··· TASK DATA

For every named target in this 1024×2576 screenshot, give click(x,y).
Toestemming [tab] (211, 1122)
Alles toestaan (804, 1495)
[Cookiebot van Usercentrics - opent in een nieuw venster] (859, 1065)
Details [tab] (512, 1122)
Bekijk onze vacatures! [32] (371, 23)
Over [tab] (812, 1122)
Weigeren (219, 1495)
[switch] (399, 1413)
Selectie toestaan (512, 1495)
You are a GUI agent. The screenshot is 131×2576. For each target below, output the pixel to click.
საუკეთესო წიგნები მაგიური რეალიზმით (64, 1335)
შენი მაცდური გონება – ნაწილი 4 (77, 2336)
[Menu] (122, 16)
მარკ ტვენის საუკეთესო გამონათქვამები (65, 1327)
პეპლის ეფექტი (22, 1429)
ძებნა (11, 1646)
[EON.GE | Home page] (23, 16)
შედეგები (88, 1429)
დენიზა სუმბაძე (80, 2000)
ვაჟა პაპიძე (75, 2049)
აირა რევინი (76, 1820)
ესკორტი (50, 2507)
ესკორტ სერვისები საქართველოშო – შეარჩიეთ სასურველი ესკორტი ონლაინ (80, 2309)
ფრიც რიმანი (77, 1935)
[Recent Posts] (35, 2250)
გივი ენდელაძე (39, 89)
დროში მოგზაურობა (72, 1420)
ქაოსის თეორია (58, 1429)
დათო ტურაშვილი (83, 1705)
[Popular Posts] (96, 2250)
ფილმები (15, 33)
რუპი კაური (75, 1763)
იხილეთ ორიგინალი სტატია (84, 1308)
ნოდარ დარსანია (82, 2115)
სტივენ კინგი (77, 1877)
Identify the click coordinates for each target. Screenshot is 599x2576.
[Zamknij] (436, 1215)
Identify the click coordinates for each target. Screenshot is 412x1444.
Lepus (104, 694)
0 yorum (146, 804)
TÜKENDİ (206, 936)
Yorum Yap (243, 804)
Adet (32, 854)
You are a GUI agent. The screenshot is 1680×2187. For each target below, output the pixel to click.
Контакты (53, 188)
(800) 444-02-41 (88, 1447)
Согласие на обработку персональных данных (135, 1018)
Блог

······

» **EXERCISE DETAILS**: Your job is to reproduce the data in full, with every line intact.

» **EXERCISE RESULT**:
For every named target in this 1024×2576 screenshot, give click(x,y).
Toestemming [tab] (211, 1122)
Alles toestaan (804, 1495)
[Cookiebot van Usercentrics - opent in een nieuw venster] (859, 1065)
Details [tab] (512, 1122)
Bekijk onze vacatures! [32] (371, 23)
Over [tab] (812, 1122)
Weigeren (219, 1495)
[switch] (399, 1413)
Selectie toestaan (512, 1495)
You are a GUI agent. The screenshot is 131×2576. For each target below, output the pixel to click.
საუკეთესო წიგნები მაგიური რეალიზმით (64, 1335)
შენი მაცდური გონება – ნაწილი 4 (77, 2336)
[Menu] (122, 16)
მარკ ტვენის საუკეთესო გამონათქვამები (65, 1327)
პეპლის ეფექტი (22, 1429)
ძებნა (11, 1646)
[EON.GE | Home page] (23, 16)
შედეგები (88, 1429)
დენიზა სუმბაძე (80, 2000)
ვაჟა პაპიძე (75, 2049)
აირა რევინი (76, 1820)
ესკორტი (50, 2507)
ესკორტ სერვისები საქართველოშო – შეარჩიეთ სასურველი ესკორტი ონლაინ (80, 2309)
ფრიც რიმანი (77, 1935)
[Recent Posts] (35, 2250)
გივი ენდელაძე (39, 89)
დროში მოგზაურობა (72, 1420)
ქაოსის თეორია (58, 1429)
დათო ტურაშვილი (83, 1705)
[Popular Posts] (96, 2250)
ფილმები (15, 33)
რუპი კაური (75, 1763)
იხილეთ ორიგინალი სტატია (84, 1308)
ნოდარ დარსანია (82, 2115)
სტივენ კინგი (77, 1877)
Identify the click coordinates for each target. Screenshot is 599x2576.
[Zamknij] (436, 1215)
Identify the click coordinates for each target. Screenshot is 412x1444.
Lepus (104, 694)
0 yorum (146, 804)
TÜKENDİ (206, 936)
Yorum Yap (243, 804)
Adet (32, 854)
You are a GUI agent. The screenshot is 1680×2187. For each target below, output the pixel to click.
Контакты (53, 188)
(800) 444-02-41 (88, 1447)
Согласие на обработку персональных данных (135, 1018)
Блог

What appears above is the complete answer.